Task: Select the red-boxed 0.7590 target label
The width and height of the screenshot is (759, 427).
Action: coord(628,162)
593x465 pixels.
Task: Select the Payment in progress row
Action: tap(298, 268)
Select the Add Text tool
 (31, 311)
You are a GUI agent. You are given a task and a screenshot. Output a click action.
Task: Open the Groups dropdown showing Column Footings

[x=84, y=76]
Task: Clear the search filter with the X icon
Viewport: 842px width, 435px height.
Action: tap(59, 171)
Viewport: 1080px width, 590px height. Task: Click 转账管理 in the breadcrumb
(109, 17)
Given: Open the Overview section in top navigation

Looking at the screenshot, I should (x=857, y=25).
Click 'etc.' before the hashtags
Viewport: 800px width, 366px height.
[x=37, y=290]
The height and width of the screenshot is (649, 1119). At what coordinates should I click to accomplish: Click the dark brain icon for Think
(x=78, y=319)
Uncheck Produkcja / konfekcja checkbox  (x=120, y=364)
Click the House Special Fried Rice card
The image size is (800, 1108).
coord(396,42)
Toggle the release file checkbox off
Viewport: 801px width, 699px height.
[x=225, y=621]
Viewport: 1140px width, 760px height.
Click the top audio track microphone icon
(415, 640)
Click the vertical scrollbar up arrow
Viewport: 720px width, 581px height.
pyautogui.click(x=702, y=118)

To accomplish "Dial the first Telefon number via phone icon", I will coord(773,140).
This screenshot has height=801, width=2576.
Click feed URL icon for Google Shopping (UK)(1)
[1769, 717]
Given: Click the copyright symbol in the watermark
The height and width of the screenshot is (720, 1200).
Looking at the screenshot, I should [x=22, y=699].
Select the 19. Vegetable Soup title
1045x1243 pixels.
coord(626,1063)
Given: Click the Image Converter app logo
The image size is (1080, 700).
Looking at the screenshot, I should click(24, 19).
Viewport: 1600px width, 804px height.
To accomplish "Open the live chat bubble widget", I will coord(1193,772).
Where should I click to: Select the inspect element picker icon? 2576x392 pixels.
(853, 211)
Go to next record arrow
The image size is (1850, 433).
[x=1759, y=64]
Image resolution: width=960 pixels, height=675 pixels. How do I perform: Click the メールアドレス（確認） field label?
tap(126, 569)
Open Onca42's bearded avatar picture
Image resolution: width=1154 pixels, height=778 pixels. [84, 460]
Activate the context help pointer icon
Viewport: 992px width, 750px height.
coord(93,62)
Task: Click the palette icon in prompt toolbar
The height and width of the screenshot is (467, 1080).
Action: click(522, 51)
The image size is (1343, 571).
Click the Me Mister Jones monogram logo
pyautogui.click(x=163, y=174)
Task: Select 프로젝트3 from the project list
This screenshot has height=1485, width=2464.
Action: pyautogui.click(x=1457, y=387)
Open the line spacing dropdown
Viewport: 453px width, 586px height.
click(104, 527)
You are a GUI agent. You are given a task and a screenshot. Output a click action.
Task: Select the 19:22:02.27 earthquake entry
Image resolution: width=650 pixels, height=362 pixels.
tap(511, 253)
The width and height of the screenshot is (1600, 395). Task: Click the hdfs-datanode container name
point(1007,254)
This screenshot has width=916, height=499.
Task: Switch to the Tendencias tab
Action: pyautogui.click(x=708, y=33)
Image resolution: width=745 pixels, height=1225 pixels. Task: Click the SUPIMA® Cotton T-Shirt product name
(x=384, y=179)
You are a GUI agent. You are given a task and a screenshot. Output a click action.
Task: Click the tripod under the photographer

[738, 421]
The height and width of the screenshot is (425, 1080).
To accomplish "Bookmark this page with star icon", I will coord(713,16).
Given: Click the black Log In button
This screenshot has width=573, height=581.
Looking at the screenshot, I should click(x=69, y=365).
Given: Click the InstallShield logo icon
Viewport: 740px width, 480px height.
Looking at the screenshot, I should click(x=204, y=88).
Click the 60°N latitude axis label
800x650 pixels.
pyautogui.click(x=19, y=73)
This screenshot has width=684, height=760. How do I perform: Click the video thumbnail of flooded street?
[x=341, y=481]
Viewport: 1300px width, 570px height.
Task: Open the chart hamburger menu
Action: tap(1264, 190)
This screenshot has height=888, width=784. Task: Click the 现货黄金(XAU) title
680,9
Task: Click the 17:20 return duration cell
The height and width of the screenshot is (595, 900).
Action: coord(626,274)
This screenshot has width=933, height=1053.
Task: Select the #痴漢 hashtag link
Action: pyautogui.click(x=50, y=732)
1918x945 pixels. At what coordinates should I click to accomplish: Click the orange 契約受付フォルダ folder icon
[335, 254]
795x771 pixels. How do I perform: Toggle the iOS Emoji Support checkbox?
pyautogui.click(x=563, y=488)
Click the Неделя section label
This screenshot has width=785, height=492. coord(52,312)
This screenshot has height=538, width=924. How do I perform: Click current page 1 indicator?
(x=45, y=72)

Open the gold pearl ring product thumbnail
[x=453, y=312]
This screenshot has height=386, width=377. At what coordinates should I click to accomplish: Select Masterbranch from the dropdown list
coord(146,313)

#### [WHAT THE TASK ASKS]
Where does the string "will" occur in the material? Copy every line where it does.

#### [REPLY]
To accomplish "Dial the first Telefon number via phone icon", I will coord(773,140).
To accomplish "Open the live chat bubble widget", I will coord(1193,772).
To accomplish "Bookmark this page with star icon", I will coord(713,16).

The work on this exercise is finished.